[Requisiti del compito] Riproduca senza alcuna modifica la parte delle voci che si apre con la riga contenente "Viewport: 1540px width, 649px" e si chiude con la riga contenente "Looking at the screenshot, I should point(97,97).", entrambe incluse. Riporti soltanto queste righe.

[Voci fornite]

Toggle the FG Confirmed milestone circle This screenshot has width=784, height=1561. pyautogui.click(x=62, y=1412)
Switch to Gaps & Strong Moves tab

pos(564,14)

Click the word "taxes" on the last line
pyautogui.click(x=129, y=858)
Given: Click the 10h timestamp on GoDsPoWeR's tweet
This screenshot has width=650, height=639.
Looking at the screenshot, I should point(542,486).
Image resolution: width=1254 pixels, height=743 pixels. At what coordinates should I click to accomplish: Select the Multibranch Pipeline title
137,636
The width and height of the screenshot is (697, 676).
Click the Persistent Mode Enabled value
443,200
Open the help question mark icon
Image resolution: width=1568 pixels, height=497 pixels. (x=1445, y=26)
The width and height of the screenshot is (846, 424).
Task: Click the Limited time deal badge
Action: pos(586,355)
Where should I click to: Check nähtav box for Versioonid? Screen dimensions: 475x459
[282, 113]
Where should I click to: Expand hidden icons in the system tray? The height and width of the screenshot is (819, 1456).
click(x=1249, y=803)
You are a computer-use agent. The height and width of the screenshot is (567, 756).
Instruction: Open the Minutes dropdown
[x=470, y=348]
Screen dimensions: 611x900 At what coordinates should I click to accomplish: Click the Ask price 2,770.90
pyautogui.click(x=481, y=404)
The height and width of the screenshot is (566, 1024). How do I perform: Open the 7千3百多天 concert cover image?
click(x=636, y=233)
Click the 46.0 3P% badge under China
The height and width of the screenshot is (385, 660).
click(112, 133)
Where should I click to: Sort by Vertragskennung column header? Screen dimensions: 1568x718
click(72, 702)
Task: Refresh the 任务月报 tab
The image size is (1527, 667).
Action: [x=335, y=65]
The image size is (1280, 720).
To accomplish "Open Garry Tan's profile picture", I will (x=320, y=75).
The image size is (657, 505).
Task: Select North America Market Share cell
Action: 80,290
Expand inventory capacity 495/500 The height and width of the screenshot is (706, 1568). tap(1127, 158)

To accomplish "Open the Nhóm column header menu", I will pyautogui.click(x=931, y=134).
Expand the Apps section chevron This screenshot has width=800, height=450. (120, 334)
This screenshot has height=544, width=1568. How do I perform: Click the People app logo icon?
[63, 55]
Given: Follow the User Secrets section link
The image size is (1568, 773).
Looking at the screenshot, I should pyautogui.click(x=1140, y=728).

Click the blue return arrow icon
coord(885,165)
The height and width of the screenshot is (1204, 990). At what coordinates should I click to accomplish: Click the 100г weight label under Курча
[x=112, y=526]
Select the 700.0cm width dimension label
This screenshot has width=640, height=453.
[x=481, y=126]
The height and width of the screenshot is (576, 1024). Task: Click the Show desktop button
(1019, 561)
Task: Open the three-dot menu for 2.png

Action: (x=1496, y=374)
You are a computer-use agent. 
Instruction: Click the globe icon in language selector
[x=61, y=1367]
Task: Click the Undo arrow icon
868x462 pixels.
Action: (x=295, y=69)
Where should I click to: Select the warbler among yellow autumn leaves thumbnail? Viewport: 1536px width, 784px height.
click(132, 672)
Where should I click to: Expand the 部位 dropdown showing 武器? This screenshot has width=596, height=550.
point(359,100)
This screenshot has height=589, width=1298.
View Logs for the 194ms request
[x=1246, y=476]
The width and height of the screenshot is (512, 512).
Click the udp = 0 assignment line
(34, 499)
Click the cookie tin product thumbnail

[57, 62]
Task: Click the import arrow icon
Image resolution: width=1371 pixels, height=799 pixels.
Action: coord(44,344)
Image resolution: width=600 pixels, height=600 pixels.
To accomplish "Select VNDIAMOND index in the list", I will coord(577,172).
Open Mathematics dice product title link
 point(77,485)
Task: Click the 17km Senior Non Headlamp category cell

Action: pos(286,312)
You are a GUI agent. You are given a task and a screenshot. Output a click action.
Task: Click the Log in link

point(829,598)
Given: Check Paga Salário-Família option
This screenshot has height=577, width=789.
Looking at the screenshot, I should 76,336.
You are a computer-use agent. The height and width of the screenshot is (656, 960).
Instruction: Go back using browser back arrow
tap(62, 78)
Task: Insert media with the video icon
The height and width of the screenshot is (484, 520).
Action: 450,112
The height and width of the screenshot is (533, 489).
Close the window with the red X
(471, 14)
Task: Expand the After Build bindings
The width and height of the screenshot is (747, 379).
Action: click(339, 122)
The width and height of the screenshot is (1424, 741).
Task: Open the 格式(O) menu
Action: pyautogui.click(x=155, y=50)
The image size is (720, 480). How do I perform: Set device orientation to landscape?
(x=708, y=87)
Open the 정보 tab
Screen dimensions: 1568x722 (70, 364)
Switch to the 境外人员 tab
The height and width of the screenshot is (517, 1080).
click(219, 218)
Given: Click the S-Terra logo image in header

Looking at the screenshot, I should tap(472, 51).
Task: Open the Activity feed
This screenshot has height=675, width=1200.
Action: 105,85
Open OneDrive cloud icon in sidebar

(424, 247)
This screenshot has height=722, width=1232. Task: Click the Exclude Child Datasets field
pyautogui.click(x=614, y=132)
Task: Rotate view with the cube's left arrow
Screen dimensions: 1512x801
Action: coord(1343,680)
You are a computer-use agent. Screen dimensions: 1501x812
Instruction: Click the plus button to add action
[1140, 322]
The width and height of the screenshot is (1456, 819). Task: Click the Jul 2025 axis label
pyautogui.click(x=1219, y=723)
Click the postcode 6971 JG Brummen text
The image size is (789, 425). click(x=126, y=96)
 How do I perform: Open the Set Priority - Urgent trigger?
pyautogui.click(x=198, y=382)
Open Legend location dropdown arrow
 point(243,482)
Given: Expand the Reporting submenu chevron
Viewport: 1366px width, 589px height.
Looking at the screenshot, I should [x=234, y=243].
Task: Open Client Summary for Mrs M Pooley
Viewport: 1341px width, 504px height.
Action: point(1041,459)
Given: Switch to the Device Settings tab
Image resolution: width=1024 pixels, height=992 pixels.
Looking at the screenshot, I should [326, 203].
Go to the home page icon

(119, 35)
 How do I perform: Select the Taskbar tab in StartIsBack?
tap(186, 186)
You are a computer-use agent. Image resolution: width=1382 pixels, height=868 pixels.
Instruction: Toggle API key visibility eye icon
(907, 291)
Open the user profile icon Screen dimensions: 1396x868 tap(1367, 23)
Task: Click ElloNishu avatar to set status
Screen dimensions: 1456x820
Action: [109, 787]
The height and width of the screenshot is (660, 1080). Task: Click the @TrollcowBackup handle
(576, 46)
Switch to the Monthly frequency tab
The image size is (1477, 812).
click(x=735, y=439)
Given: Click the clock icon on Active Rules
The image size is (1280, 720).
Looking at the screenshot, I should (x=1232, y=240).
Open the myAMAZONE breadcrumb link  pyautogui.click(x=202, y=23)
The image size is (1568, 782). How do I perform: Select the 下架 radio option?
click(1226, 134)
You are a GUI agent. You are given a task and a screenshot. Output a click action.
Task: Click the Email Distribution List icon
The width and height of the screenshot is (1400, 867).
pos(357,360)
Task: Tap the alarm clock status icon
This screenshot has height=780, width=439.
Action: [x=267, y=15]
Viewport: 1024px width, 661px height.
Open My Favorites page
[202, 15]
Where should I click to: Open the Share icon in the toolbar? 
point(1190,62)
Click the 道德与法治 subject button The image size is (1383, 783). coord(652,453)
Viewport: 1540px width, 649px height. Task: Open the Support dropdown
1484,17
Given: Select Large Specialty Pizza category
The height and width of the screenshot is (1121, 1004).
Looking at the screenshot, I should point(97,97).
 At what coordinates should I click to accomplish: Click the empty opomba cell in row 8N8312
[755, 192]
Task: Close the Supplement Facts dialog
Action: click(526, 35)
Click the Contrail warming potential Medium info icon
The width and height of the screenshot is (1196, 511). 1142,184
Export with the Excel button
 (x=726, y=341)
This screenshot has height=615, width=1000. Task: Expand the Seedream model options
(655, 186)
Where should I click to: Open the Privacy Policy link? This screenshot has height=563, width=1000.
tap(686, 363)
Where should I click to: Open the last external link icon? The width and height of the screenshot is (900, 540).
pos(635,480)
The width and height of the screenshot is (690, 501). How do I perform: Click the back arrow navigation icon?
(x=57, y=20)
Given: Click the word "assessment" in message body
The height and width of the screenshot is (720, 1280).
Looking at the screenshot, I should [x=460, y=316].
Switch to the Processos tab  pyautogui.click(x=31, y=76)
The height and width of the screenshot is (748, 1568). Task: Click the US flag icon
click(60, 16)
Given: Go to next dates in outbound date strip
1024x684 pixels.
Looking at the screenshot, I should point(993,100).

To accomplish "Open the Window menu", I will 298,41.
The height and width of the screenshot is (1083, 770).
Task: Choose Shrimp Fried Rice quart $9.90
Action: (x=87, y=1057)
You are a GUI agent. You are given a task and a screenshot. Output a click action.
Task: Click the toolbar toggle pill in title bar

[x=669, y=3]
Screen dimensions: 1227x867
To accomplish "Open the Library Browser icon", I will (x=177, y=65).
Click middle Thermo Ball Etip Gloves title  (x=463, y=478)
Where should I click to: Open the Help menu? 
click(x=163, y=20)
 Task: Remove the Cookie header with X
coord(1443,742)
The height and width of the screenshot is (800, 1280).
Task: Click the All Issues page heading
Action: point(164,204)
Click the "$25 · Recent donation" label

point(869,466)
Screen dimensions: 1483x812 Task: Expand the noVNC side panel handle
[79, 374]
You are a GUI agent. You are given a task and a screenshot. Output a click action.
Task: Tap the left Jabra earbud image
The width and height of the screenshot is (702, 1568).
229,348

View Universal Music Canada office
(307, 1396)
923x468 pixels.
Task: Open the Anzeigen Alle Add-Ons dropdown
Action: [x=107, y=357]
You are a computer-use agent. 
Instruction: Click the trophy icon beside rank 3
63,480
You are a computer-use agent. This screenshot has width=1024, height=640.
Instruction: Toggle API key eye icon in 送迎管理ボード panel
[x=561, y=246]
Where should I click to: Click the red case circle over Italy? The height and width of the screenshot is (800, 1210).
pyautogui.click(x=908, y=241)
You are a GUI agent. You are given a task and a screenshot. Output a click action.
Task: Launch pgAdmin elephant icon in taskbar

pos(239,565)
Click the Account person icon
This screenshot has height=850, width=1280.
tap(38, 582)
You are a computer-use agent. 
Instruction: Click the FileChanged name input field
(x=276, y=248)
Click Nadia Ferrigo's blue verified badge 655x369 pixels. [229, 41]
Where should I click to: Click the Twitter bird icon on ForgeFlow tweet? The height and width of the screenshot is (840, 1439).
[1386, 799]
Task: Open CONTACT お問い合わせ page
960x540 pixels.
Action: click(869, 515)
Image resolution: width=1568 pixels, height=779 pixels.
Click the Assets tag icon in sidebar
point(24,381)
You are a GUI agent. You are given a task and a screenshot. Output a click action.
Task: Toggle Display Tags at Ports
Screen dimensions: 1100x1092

[Risultato dell'esercizio]
Viewport: 1540px width, 649px height. Task: Open the Support dropdown
1484,17
Given: Select Large Specialty Pizza category
The height and width of the screenshot is (1121, 1004).
Looking at the screenshot, I should point(97,97).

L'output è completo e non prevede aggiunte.